The story line that propels the action of Close Knit is that Gertie has somehow let her life slip through her fingers. She lives at home with her mother and grandmother, and her friends are their knitting club ladies, so she has no significant men in her life. She got a job 10 years ago at the local market and somehow the time has passed her by while she unloaded groceries, dusted shelves, and worked the till. Her only real entertainment is knitting beautiful scarves, socks, and hats, and the only place she experiences excitement is in her romance novel-driven dreams. Then she’s given the opportunity to switch jobs, which she does partly because there is a handsome and charismatic airline owner whose planes and helicopters use the terminal and she thinks this might be an opportunity to get to know him. But fate has something different in mind for Gertie…

Even knowing what would probably happen, I thoroughly enjoyed going through the process, as one enjoys a cup of cocoa and some warm slippers at the end of a long, cold afternoon. That’s probably more than half the appeal of a Colgan novel—the tactile and culinary descriptions set in the perfect atmosphere in which to enjoy them. The designation “cozy” was meant for her books.

Slow burn

I just finished Rainbow Rowell’s newest novel for adults, called Slow Dance. Back when I was a brand-new teen librarian, her book Eleanor and Park hit the top of the chart for teen novels, and I read it with my high school book club and fell in love—with her characters and their story, and with her writing. This book could be about Eleanor and Park at 33, if they followed certain trajectories that first took them away from one another and then brought them back together after a fair number of life experiences, although Eleanor and Park had the sense to figure out just how much they liked each other, while Shiloh and Cary (despite one experience during their college-age years) are frustratingly obtuse about their feelings.

This is a longer novel than it needs to be, and I say that out of a fair amount of impatience at certain points with the sheer pigheaded insistence both characters show when it comes to misunderstanding one another’s motives, thoughts, and feelings. But at the same time, I got it; if you have ever been in a one-sided relationship—or even one that you thought was one-sided—and struggled with how much or how little to reveal, and whether to go for it or keep it to yourself forever, you will get it too.

→ WORK INSTRUCTIONS:
Reproduce the book reviews word for word, from "I just finished" up to and including "about their feelings.".

(Dataset entries)
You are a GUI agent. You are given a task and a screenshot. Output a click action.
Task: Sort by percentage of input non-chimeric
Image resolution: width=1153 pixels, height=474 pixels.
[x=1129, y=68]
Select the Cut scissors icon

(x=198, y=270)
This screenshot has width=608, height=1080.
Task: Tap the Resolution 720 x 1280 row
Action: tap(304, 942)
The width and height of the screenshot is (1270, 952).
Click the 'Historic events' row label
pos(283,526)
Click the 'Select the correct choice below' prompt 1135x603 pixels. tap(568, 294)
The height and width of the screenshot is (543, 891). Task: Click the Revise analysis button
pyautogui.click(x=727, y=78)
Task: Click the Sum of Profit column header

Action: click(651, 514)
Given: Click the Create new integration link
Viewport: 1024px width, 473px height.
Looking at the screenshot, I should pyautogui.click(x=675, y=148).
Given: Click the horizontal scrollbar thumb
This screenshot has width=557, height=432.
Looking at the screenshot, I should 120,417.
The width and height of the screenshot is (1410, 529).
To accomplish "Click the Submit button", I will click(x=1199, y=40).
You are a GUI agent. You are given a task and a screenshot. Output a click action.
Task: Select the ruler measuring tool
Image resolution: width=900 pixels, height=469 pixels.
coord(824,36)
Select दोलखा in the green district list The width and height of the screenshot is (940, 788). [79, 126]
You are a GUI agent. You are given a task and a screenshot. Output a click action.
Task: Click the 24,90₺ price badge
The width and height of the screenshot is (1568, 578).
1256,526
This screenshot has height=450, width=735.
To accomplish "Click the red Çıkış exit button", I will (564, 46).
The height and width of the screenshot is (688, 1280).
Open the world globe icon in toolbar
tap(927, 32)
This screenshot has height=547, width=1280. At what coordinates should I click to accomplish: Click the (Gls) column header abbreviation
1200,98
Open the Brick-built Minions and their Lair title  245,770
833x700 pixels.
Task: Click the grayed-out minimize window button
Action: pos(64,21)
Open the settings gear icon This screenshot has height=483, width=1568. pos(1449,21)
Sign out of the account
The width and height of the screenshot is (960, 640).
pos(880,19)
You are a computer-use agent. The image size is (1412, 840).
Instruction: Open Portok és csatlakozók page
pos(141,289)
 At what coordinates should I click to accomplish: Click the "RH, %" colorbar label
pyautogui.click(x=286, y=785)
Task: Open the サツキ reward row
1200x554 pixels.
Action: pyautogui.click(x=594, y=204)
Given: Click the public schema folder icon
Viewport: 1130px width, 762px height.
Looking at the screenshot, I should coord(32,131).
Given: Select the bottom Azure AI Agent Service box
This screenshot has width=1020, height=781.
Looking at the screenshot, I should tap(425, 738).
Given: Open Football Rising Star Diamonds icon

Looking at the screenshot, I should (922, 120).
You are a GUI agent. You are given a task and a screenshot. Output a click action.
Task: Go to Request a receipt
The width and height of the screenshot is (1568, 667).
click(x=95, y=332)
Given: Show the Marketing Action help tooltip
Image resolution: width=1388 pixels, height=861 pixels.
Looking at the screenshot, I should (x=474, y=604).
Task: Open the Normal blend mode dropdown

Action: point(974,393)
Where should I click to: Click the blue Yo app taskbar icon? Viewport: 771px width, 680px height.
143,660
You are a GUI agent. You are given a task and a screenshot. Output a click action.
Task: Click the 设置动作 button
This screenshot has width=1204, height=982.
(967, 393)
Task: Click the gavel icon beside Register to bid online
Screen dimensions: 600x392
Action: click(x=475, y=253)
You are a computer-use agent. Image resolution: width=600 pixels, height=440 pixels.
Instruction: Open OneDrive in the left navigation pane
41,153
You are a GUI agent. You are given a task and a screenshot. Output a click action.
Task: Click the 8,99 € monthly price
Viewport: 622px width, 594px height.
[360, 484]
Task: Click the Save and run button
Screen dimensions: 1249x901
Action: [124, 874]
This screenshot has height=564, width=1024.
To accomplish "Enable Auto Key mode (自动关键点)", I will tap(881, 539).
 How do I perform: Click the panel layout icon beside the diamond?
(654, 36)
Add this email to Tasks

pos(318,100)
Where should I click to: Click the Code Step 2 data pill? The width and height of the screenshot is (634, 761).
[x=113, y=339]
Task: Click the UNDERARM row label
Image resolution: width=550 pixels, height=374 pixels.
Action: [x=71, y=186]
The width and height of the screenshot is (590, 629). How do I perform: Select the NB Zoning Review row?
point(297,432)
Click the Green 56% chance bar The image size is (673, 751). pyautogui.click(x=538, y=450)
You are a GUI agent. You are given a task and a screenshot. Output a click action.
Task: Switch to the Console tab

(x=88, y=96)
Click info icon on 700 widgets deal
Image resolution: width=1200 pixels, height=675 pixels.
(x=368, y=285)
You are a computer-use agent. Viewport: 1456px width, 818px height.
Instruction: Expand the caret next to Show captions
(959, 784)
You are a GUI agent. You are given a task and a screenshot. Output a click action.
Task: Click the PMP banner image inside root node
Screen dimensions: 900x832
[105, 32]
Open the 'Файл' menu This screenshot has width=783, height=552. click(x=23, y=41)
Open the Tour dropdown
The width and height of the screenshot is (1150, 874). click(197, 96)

→ SOLUTION TO THIS PROBLEM:
I just finished Rainbow Rowell’s newest novel for adults, called Slow Dance. Back when I was a brand-new teen librarian, her book Eleanor and Park hit the top of the chart for teen novels, and I read it with my high school book club and fell in love—with her characters and their story, and with her writing. This book could be about Eleanor and Park at 33, if they followed certain trajectories that first took them away from one another and then brought them back together after a fair number of life experiences, although Eleanor and Park had the sense to figure out just how much they liked each other, while Shiloh and Cary (despite one experience during their college-age years) are frustratingly obtuse about their feelings.